◆ **Stated task**
Print each of the following lines again, without changing a single character.

◆ **Provided records**
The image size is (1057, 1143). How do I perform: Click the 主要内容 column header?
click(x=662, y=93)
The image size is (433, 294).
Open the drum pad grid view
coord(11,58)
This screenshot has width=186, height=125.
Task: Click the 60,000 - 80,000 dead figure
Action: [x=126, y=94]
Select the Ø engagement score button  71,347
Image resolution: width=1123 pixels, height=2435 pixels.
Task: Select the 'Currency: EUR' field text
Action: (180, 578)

◆ **Exercise output**
The image size is (1057, 1143). How do I perform: Click the 主要内容 column header?
click(x=662, y=93)
The image size is (433, 294).
Open the drum pad grid view
coord(11,58)
This screenshot has width=186, height=125.
Task: Click the 60,000 - 80,000 dead figure
Action: [x=126, y=94]
Select the Ø engagement score button  71,347
Image resolution: width=1123 pixels, height=2435 pixels.
Task: Select the 'Currency: EUR' field text
Action: (180, 578)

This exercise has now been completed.